* Problem requirements *
Repeat everything from the line with "has width=640, height=480." down to the line with "The width and", swapping "screenshot" for "capture" and keeping all else the same.

* Given data *
BEGIN

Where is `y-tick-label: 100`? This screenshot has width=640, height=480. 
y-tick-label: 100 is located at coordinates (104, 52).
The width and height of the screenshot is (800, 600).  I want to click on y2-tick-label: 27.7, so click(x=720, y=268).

END
BEGIN

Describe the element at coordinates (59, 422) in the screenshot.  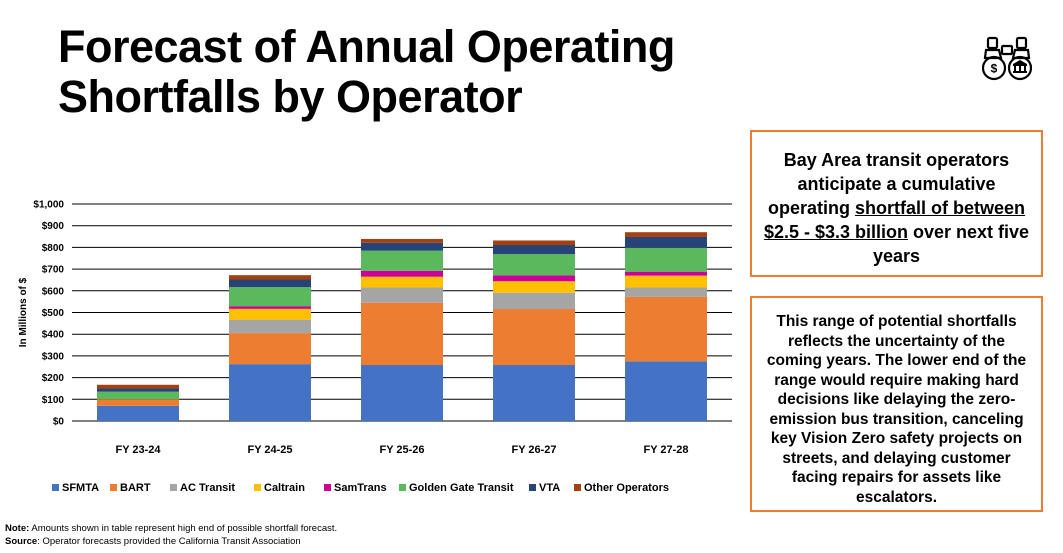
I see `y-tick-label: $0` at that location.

END

* Answer for the task *
Where is `y-tick-label: 100`? This capture has width=640, height=480. 
y-tick-label: 100 is located at coordinates (104, 52).
The width and height of the capture is (800, 600).  I want to click on y2-tick-label: 27.7, so click(x=720, y=268).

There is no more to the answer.